→ **OBJECTIF DE LA TÂCHE**
Prolongez le texte sur le discours du gouverneur de la BCT en reprenant juste après sa dernière phrase.

→ **TEXTE SOURCE**
==================================================
À la clôture des 39es Journées de l’Entreprise de l’IACE, le gouverneur de la BCT trace la voie d’un redressement par l’investissement, sept axes prioritaires et une nouvelle alliance tripartite.
La Tunisie regorge de talents, d’idées et de projets, mais manque cruellement d’investissements productifs et d’un financement orienté vers l’économie réelle. C’est le diagnostic sans appel posé par Fethi Zouhair Nouri, gouverneur de la Banque centrale de Tunisie (BCT), lors de la clôture de la 39e session des Journées de l’Entreprise, organisées par l’Institut arabe des chefs d’entreprises (IACE).
« Nous ne redresserons pas la trajectoire du pays sans transformer, en profondeur, notre rapport à l’investissement productif », a-t-il souligné. Tout en reconnaissant les incertitudes et contraintes tout en ouvrant un « horizon d’investissement, de confiance et de redressement durable ». Il a structuré son intervention autour de sept axes essentiels pour relancer la croissance, l’emploi et la modernisation.
Un taux d’investissement insuffisant et un biais vers la trésorerie
Le gouverneur a d’abord pointé du doigt un taux d’investissement national stagnant à 16% du PIB, dont seulement 58% proviennent du privé un niveau trop faible pour une croissance durable. Sur 2022-2024, les crédits à court terme (trésorerie) ont bondi de +8,1%, contre +3,3% seulement pour les crédits à moyen/long terme. « Ce biais persistant sacrifie les projets productifs aux besoins immédiats », a-t-il regretté.
==================================================
→ **ENREGISTREMENTS FOURNIS**
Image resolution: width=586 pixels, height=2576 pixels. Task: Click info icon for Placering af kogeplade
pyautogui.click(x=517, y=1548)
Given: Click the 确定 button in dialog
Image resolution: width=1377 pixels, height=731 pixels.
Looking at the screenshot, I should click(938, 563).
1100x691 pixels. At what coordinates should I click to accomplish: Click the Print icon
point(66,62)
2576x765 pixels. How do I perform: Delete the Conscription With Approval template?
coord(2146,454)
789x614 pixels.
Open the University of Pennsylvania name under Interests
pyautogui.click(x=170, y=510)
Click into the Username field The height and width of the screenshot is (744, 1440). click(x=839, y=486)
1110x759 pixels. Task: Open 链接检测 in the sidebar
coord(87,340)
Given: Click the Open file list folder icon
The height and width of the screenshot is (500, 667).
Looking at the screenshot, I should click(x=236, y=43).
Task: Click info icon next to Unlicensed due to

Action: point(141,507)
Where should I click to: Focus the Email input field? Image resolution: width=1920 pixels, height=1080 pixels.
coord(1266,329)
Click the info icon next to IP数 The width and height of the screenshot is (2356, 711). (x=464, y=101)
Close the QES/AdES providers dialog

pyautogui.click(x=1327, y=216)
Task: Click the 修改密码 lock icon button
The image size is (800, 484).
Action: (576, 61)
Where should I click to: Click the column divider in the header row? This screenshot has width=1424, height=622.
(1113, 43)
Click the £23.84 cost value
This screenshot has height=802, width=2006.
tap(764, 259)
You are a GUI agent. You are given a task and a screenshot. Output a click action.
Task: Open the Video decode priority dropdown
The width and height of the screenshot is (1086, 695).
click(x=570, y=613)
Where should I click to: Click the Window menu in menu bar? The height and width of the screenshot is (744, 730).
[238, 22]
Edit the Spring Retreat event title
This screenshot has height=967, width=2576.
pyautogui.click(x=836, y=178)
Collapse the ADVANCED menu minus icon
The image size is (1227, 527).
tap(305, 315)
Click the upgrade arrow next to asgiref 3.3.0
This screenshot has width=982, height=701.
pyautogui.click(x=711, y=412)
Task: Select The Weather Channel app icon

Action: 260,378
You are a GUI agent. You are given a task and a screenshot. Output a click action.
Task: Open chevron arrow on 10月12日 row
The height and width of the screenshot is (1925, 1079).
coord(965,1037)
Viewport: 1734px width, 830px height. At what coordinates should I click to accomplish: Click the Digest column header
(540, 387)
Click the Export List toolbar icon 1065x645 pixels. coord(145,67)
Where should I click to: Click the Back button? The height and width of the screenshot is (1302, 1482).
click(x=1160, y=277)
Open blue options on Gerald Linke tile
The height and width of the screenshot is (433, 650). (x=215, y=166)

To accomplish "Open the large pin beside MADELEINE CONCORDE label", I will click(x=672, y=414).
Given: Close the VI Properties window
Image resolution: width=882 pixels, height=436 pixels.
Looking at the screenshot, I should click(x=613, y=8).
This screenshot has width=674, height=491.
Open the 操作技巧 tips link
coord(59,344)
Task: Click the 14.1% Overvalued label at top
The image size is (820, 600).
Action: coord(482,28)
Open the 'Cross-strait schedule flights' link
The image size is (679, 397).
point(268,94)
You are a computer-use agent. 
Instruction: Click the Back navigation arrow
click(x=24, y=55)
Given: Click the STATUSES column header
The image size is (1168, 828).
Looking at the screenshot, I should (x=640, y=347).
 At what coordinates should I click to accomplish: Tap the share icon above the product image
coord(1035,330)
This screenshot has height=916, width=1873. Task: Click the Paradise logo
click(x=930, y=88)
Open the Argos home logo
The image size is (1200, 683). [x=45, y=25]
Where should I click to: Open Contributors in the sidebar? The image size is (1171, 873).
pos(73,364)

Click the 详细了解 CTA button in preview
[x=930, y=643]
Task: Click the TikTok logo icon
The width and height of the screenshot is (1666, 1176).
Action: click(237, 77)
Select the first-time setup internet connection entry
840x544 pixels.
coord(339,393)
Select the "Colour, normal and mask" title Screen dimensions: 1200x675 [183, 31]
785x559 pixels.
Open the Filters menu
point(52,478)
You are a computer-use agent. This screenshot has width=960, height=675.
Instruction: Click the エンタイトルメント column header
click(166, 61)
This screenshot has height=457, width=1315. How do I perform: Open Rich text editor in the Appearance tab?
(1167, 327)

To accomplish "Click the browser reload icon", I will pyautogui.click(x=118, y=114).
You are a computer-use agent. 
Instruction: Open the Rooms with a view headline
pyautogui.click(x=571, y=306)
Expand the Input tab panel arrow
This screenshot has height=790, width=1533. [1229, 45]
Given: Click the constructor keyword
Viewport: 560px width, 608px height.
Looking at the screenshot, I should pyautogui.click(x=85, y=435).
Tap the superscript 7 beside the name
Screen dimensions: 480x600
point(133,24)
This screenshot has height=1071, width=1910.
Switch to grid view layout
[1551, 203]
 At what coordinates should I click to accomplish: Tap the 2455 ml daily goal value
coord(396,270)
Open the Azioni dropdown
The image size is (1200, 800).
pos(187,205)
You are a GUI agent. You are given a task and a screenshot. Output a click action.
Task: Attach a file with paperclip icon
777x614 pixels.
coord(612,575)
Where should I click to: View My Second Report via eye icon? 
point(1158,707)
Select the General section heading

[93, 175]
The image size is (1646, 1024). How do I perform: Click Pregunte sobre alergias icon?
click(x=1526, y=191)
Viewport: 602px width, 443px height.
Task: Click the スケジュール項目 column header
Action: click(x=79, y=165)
==================================================
→ **RÉPONSE**
Le secteur privé pâtit aussi d’une préférence pour la consolidation des positions acquises, d’une logique de survie et d’une sous-utilisation des lignes de crédit pour PME des bailleurs étrangers. « Le sentiment que ‘tout est difficile’ doit être brisé : la sortie de crise passe par l’investissement dans l’industrie, les services, l’agriculture, le digital, la transition verte et l’économie de la connaissance « , a insisté Fethi Zouhair Nouri.
Dans un monde de ruptures, l’immobilisme est le vrai risque
Face aux ruptures technologique, énergétique et géopolitique, » ne pas investir, c’est reculer », a averti le gouverneur. Il a interpellé l’audience : « Combien d’opportunités d’export manquées ? Combien de talents exilés faute de projets ambitieux ? Combien d’idées enterrées par le fatalisme ? C’est possible, à condition de changer ensemble notre façon de faire. »
Appels directs aux acteurs : ambition, courage, stabilité
Aux chefs d’entreprise, Fethi Zouhair Nouri a prôné une « nouvelle culture de l’investissement « . A savoir, transformer épargne et risques en actifs productifs (usines, numérique, énergie), mesurer la réussite par le portefeuille d’actifs et non le solde bancaire. Il précise à cet effet: « Passez d’un schéma ‘banque + fonds propres’ à une architecture financière globale : banques, fonds, diaspora, plateformes. »
Aux banques, il a reconnu leurs contraintes (risques, NPL, réglementations) mais exigé un rôle « d’ architecte du développement via un dialogue structuré.Osez financer plus de projets innovants : le meilleur actif de vos bilans, ce sont les entreprises qui grandissent et remboursent. «
La BCT, a-t-il rappelé, assure la stabilité monétaire (maîtrise inflation, dinar stable, notation souveraine +3 crans) tout en modernisant ses services : plateforme EXOP (octobre 2025) pour le change, TRADIS en préparation, plafonds relevés pour études à l’étranger, délais de règlement import/export à 120 jours. Elle soutient la liquidité bancaire (ratio refinancement 22%) face aux tensions de trésorerie de l’État (service dette : 43 milliards dinars sur 2021-2025), sans se substituer aux acteurs privés.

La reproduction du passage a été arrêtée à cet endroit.